Pour que continue le progrès thérapeutique

L’industrie pharmaceutique représente 52 milliards de chiffre d’affaires, plus de cent mille emplois directs, souvent qualifiés, et quatre fois plus d’emplois induits, cinq milliards  en recherche (12,5% du chiffre d’affaire, le secteur qui investit le plus en recherche)
Si l’industrie pharmaceutique disparaît de France, il faudra soit se passer des nouveaux médicaments, soit les payer très chers à des firmes étrangères.

Quelques pistes :

Mettre fin aux ponctions arbitraires et systématiques, donner visibilité et justice : Pour des raisons bassement électoralistes, le médicament est toujours et systématiquement le premier sacrifié lors des restrictions dans le domaine de la santé, alors que la recherche coûte de plus en  plus cher ; et c’est d’autant plus injustifié que le médicament est une source extraordinaire d’économie lorsqu’il se substitue à une opération ou qu’il empêche l’aggravation d’une maladie. Les déremboursements frappent l’industrie pharmaceutique par des variations brutales, et aussi  les patients qui renoncent de plus en plus aux soins, on qualifie de médicaments de confort des médicament efficaces qu’on ne veut plus rembourser, et, dernière innovation, on taxe les mutuelles qui, par la force des choses, se substituent à l’assurance maladie.
Un bon moyen est la systématisation des accords prix volume (si la consommation d’un médicament augmente, son prix baisse) qui garantit une certaine visibilité aux firmes pharmaceutiques, supprime l’incitation à un usage étendu et peu approprié, et constitue le seul moyen d’incitation pour la recherche dans les maladies rares ou orphelines

Un environnement réglementaire de qualité : quel que soit son nom, l’agence du médicament doit veiller à la sécurité dans le domaine du médicament et de son emploi :expertises incontestables par la transparence et une publication intégrale des interventions et décisions , qui permettra de mettre enfin fin à une suspicion systématique qui révolte de nombreux experts, prise en compte des décisions des agences étrangères, utilisation des données des caisses d’assurance maladie, système d’alerte plus réactif et extensif.
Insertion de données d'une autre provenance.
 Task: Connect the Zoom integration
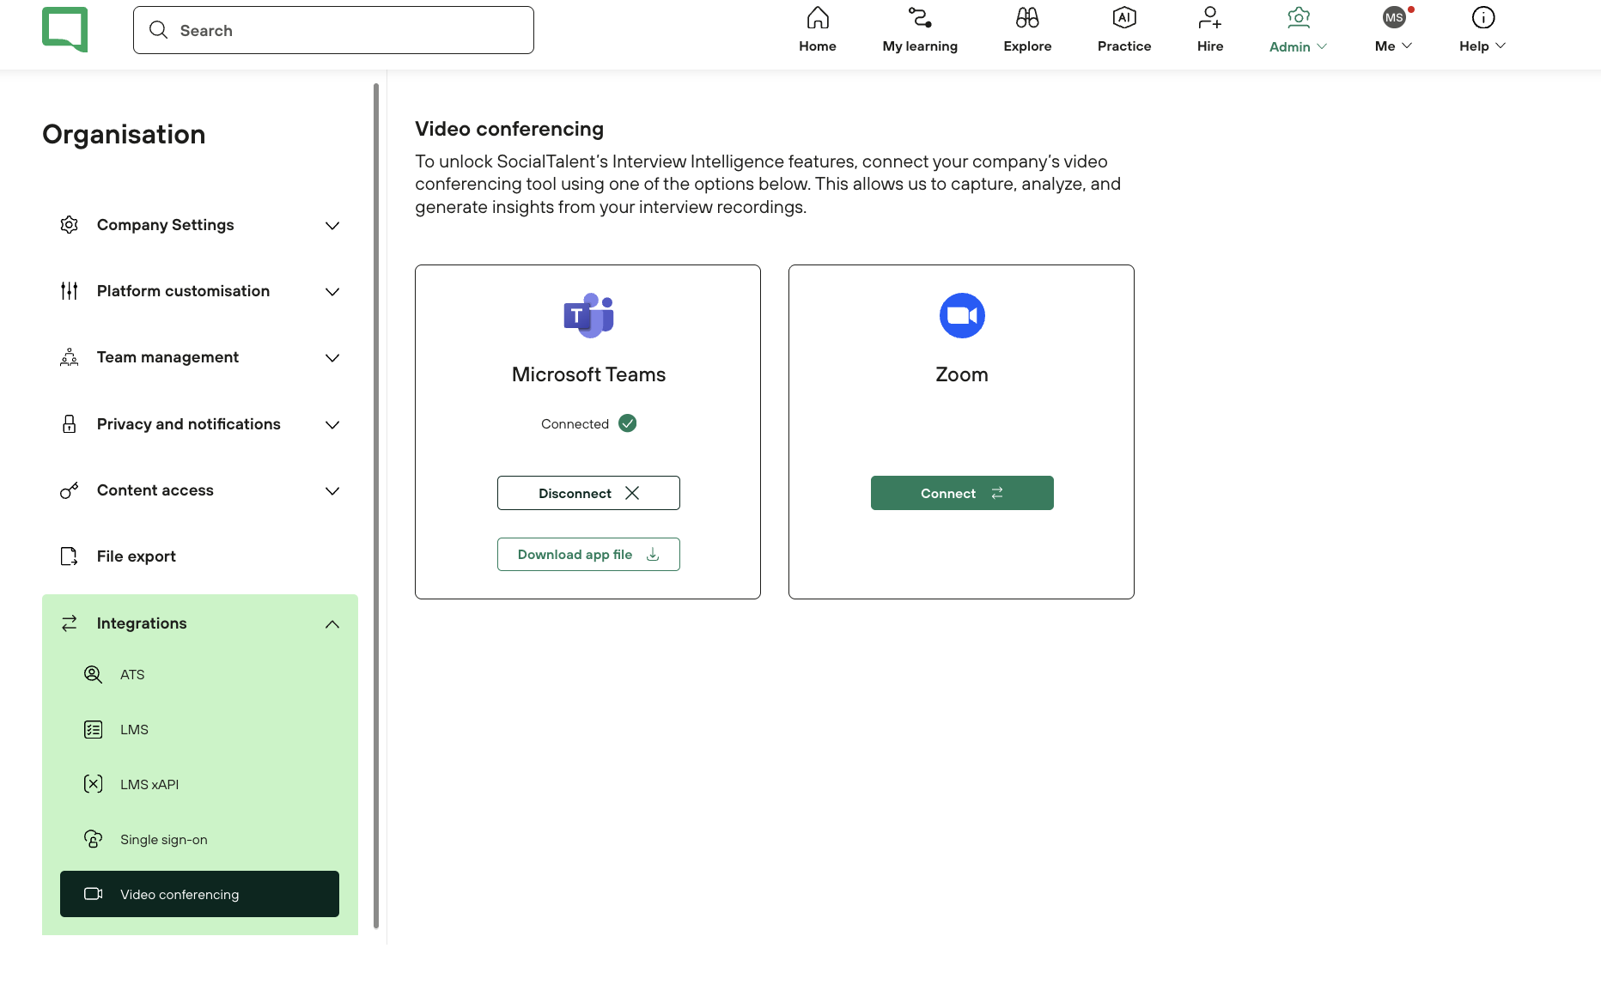(x=961, y=493)
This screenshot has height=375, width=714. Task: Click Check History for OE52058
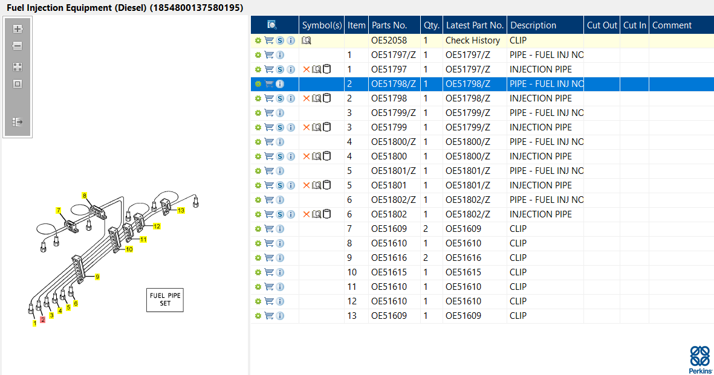tap(473, 40)
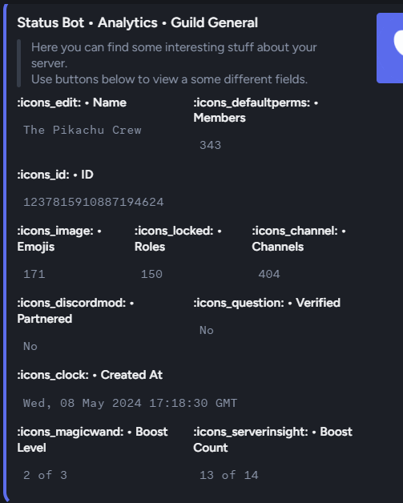Screen dimensions: 403x503
Task: Open the blue server thumbnail image
Action: coord(390,48)
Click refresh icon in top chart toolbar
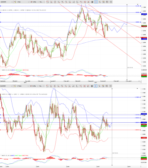 coord(48,2)
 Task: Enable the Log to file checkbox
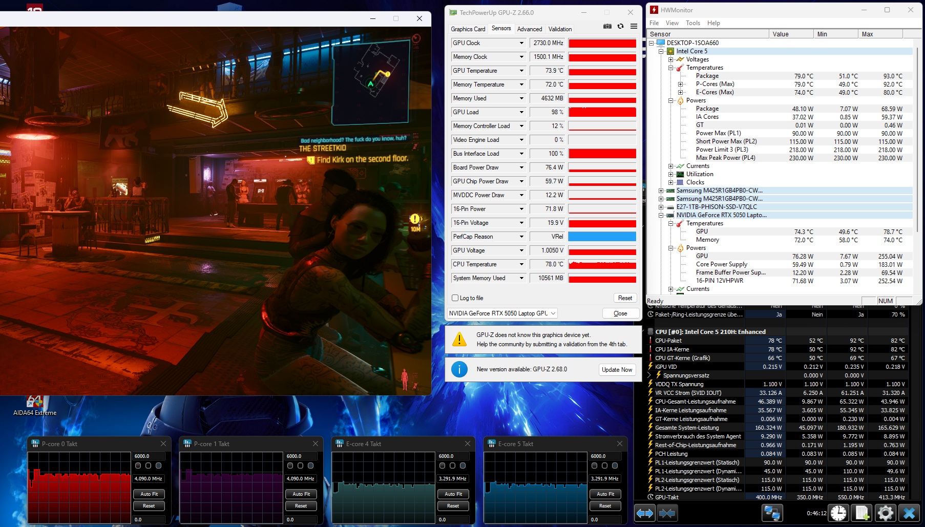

Les firmes pharmaceutiques doivent publier les résultats de tous les essais cliniques, même négatifs.
Enfin cette agence ne peut continuer à fonctionner en simple dialogue entre experts état et industrie, sans une implication effective, habituelle, systématique des très actives associations de malades.

Organisation et financement de la recherche : une meilleure coopération entre recherche publique et privée, notamment par la création d’un institut du médicament fédérant les recherches effectuées au CNRS, à l’Inserm, dans les facultés de pharmacie, de sciences, à l’Institut Pasteur, à Curie etc….Le rapprochement forcé par l’Etat de Sanofi et d’Aventis pour créer un champion français était indispensable, mais encore fallait-il s’assurer que cette firme joue bien ce rôle.
Le capital risque doit être amélioré, le financement des phases d’amorçage est trop souvent insuffisant et conduit à des échecs. Nous manquons en France d’un système de financement qui permette le développement des start-up et PME, sur le modèle par exemple d’Amgen. En France, dans le domaine de la santé, trop souvent les start-up soient échouent, soient réussissent et sont alors rachetées et fermées (un exemple type- Novexel) ; dans tous les cas, c’est un gâchis épouvantable économique, de compétences, d’hommes.  
Le financement de la recherche thérapeutique doit être renforcé par un small business act assurant notamment une part des marchés publics aux PME - et sans ces scandaleux retards de paiement étatiques qui ont entraîné tant de faillites. Le crédit d’impôt recherche doit être orienté davantage vers les petites entreprises, et surtout vers les collaborations entre grandes entreprises et start-up, selon le modèle, par exemple des pôles de compétitivité. Il doit être limité aux recherches effectuées en France ou dans des pays européens pratiquant le même système- contre l’avis de la Commission Européenne.